Court Opinion

ID: 6408342
Source: CourtListenerOpinion
Date Created: 2022-06-25 11:50:42.010056+00
Date Added: 2024-06-11T15:51:17.234715
License: Public Domain

Hubbard, J.*
The first objection taken to the ruling of the learned judge, who tried this case in the court of common pleas, *401is to his admission of the deed of Leonard and others to Francis Baylies and D. G. W. Cobb, under whom the plaintiffs claim. This objection arises from the language of the deed, the grantors representing themselves as being authorized by the members of St. Thomas Church of Taunton, for that purpose. From this it is argued, that it is the deed of attorneys, and being executed in their own names, conveys no title to the estate. This objection- assumes that the fee of the estate was in the St.

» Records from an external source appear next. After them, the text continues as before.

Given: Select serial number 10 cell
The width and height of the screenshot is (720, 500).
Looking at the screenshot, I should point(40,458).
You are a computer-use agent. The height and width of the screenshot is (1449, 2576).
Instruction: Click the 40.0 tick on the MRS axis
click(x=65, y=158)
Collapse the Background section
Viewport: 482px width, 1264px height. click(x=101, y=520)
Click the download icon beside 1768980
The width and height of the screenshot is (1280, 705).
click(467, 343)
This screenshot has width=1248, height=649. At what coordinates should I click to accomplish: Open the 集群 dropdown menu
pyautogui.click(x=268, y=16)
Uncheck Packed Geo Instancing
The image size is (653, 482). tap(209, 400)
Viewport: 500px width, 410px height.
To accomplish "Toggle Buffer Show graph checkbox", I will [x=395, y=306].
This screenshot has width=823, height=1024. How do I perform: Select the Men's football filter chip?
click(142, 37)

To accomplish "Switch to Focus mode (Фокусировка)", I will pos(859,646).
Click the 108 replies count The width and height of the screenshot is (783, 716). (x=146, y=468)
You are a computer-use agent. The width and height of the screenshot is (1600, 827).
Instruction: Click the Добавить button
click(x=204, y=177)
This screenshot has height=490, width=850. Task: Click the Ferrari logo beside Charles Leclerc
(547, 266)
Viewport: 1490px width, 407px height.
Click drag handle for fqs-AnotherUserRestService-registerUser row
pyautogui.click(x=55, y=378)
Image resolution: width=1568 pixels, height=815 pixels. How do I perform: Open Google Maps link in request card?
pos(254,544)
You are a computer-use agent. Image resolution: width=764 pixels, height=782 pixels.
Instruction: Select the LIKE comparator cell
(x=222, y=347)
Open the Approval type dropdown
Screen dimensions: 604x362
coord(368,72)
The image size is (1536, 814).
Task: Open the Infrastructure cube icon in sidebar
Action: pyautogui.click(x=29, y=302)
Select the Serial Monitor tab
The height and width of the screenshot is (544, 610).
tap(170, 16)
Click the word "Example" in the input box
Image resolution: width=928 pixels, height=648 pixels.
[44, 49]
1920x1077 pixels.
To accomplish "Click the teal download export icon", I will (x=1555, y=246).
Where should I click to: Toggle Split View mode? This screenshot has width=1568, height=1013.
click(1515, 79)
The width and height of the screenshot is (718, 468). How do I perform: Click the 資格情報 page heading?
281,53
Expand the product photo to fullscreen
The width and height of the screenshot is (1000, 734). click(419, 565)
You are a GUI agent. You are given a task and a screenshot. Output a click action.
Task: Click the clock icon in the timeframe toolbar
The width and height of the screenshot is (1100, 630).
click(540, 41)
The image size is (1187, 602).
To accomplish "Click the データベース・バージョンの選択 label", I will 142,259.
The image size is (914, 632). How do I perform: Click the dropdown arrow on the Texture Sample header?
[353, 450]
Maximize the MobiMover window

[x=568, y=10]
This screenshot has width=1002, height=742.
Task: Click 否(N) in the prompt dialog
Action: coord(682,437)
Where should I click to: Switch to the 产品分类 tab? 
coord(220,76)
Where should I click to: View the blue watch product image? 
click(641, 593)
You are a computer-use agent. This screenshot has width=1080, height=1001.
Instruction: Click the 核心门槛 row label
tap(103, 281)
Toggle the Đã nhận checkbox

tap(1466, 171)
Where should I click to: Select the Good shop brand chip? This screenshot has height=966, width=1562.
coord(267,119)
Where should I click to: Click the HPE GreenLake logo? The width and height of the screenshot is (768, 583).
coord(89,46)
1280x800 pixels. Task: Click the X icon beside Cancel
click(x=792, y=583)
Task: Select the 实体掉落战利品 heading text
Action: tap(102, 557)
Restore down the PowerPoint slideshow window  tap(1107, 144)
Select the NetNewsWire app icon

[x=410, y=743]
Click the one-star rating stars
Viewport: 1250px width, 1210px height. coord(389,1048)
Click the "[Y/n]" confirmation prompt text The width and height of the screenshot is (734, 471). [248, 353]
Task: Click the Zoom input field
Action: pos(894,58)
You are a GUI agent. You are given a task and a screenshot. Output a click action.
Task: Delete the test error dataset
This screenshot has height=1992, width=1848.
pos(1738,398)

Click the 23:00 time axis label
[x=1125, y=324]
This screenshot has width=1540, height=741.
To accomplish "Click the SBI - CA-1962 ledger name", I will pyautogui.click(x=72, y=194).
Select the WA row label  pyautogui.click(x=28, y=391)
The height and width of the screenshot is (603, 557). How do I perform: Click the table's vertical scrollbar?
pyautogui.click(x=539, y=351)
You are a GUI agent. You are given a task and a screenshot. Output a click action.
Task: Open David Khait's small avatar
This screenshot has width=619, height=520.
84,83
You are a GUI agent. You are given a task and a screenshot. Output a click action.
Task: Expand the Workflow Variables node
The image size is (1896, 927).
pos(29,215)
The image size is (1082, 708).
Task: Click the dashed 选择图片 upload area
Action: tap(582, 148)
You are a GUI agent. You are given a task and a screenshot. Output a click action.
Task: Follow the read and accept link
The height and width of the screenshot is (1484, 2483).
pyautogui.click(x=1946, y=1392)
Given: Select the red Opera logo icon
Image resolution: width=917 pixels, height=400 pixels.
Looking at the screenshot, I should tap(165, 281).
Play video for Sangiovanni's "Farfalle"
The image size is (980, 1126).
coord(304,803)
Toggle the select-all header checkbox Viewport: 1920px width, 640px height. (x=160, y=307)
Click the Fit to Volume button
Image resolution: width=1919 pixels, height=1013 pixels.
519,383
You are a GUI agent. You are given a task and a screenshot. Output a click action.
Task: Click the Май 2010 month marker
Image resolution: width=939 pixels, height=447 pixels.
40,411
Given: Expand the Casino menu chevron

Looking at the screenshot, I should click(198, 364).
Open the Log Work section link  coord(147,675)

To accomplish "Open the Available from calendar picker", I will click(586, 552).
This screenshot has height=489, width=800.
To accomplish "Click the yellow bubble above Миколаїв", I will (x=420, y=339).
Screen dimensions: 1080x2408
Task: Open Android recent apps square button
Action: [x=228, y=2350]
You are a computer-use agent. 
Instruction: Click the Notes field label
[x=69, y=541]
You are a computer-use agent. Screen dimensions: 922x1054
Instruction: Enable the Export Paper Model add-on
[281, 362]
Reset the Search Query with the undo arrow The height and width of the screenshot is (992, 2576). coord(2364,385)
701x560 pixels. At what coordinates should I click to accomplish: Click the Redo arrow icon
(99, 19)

Thomas Church, and that the grantors were merely attorneys of the proprietors." But as far as appears, the fee may have been, and probably was, in the grantors, and the church had only a beneficial interest in the estate, which interest the trustees, if they were such, chose to recognize, in their conveyance; and so the deed may be perfectly good. But whatever the relations of the church may have been to the land, the deed, upon its face, and by the reasonable construction of it, conveys an estate by the grantors in apt terms; and a stranger, to take advantage of it, must go behind the conveyance, and show a title in the proprietors of the church, and deduce a conveyance from them, to affect the title of the plaintiffs. The defendant, however, was not precluded from offering evidence tending to show an adverse and exclusive title in himself.
An exception was also taken to the ruling of the judge, that if the defendant occupied the estate, as the tenant of the plaintiffs, by their permission, and on a promise, either express or implied, to pay rent, the defendant could not be permitted, in this suit, which was for use and occupation, to dispute the plaintiffs’ title, and that the plaintiffs would be entitled to recover, without reference to the comparative strength and validity ot the respective titles of the parties to the estate; and it is urged that such ruling had a tendency to mislead the jury, as the evidence of title in the defendant would tend strongly to rebut the presumption of any implied contract to pay rent. If the defend ant’s evidence as to his title had been wholly excluded, there might seem to be some ground for this exception, as the plaintiffs were permitted to read the deed referred to, as evidence of .heii title. But so far as the case depended upon the strength *402of the respective titles, the defendant was deprived of no benefit; because he was permitted to offer such testimony as he thought best, in support of his own title.
But the ground of the action was for use and occupation ot the premises under a contract to pay rent. And the court held that on proof of such an agreement, a comparison of titles would not avail the defendant, because he would not be permitted to deny the plaintiffs’ title, as the parties would then stand in the relation of landlord and tenant.
Why, in this action, the plaintiffs put in evidence of their title, and the defendant was allowed to controvert it, by exhibiting proof of his title, does not distinctly appear; as it has often been held by this court that the title to real estate is not to be tried in an action of assumpsit for use and occupation. It is a well settled rule of law, that the tenant shall not controvert the title of his landlord ; he shall not call in question the right of him by whose permission he occupies. And though it has been said to be a technical rule, it is founded in convenience, and its tendency is to prevent fraud, to facilitate the letting of estates, and to encourage honesty and good faith between landlord and tenant. See Cooke v. Loxley, 5 T. R. 4. Inhabitants of Water-town v. White, 13 Mass. 481. Codman v. Jenkins, 14 Mass. 93. City of Boston v. Binney, 11 Pick. 1, and cases there cited.
The result of the authorities is this, that the action of ' assumpsit for use and occupation depends not on the validity of the plaintiffs’’ title, but on the contract between the parties, which may be either expressed or implied. Exceptions, indeed, exist; as where the tenant did not enter under the plaintiff or his grantors; or where the agreement expires, and the tenant gives notice of his intending to hold over under an adverse title; or where a judgment for the land has been recovered against the lessor. But the present is not a case falling under either of those exceptions. The plaintiffs proved a contract with the defendant, made on his application to let the estate to him under an agreement to pay rent, and that he had continued to occupy under said contract. However the case, therefore, may have been complicated by a comparison of *403titles, for reasons not apparent on the record sent from the court below, we see no reason to question the accuracy of the rulings, or to doubt the correctness of the verdict.

Exceptions overruled.

 Wilde, 3. did not sit in this case.